810 new length-872 superpermutations on 6 symbols

[Robin Houston]

Hello!

I’m very slowly starting to understand something about the range of ways short superpermutations can behave. I’ve been discussing it with Vince and Jay a bit. I think I’ll be able to show a slightly improved lower bound once I’ve put it all together, but the strong bound n! + (n-1)! + (n-2)! + (n-3)! + (n-4) is out of reach at the moment – and I’m not at all sure it is really true.

Anyway, I’ve found a new class of length-872 superpermutations on 6 symbols. There are 774 of them.
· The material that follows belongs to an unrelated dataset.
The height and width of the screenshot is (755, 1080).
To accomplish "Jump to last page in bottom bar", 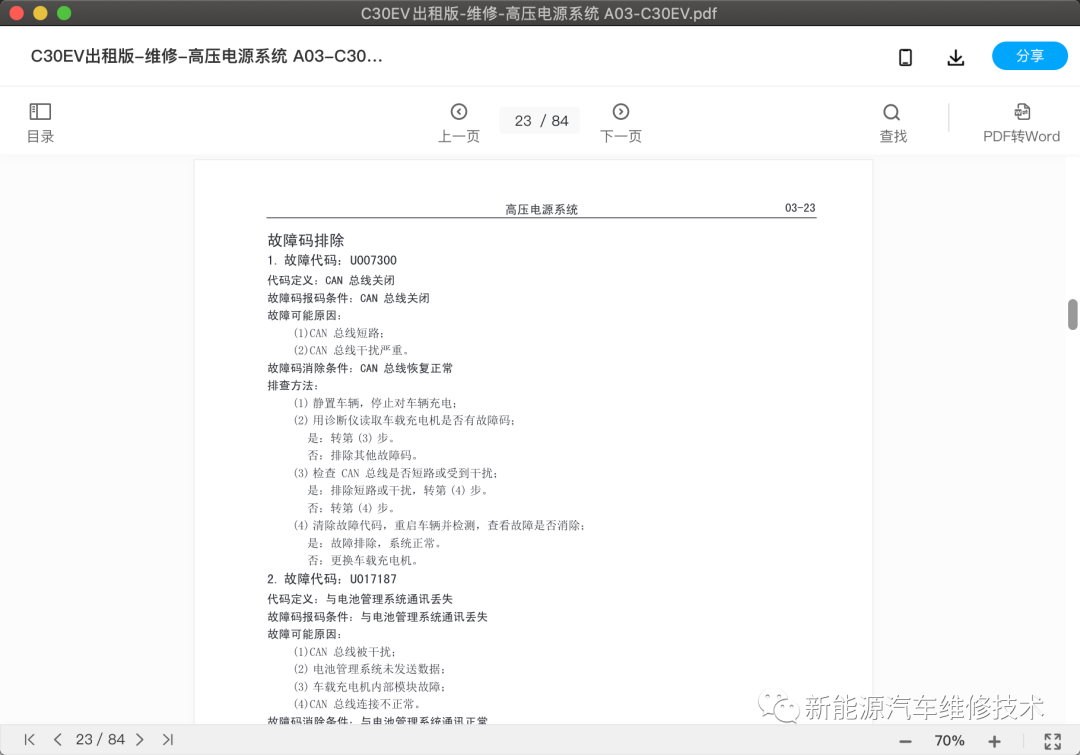I will pos(167,740).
You can download a gzipped text file from https://github.com/superpermutators/superperm/blob/master/superpermutations/6/872-treelike-slack1.txt.gz

These superpermutations consist of two 3-cycles joined by an edge of weight 4, with the rest of the 2-cycles attached as a tree. So they visit fewer 2-cycles than the 42,288 we had before, but this is counteracted by the edge of weight 4 and so the total length is the same.

There are also 36 length-872 superpermutations that consist of three 3-cycles connected by weight-4 edges, which I’ve put at https://github.com/superpermutators/superperm/blob/master/superpermutations/6/872-treelike-slack2.txt

I found them using the same exact cover algorithm as last time. Code is in https://github.com/superpermutators/superperm/blob/master/bin/xc2.py (It’s configured to find the ones with two 3-cycles, but you can change that by commenting out line 277 and uncommenting line 278.)

Best wishes,

Robin

[Robin Houston]

One thing it would be interesting to look at, which I haven’t had a chance to look at yet:

Does the pattern “a complete 4-cycle, with the rest of the 2-cycles attached as a tree” generalise nicely to higher n?

If so, that will improve the Egan upper bound by one.

R

[Greg Egan]

That would be amazing!  For anyone who hasn't seen them, these structures (for n=6) are incredibly simple.  Apart from 9 2-cycles that do not intersect with each other at all, they consist of three trees:

[Justin Hoffman]

Could you or someone modify the code to also output for each edge-weight how many times it was traversed?

I would do it myself, but I'm not familiar with the algorithm nor Python, so I'm sure I would get something wrong in the reverse engineering.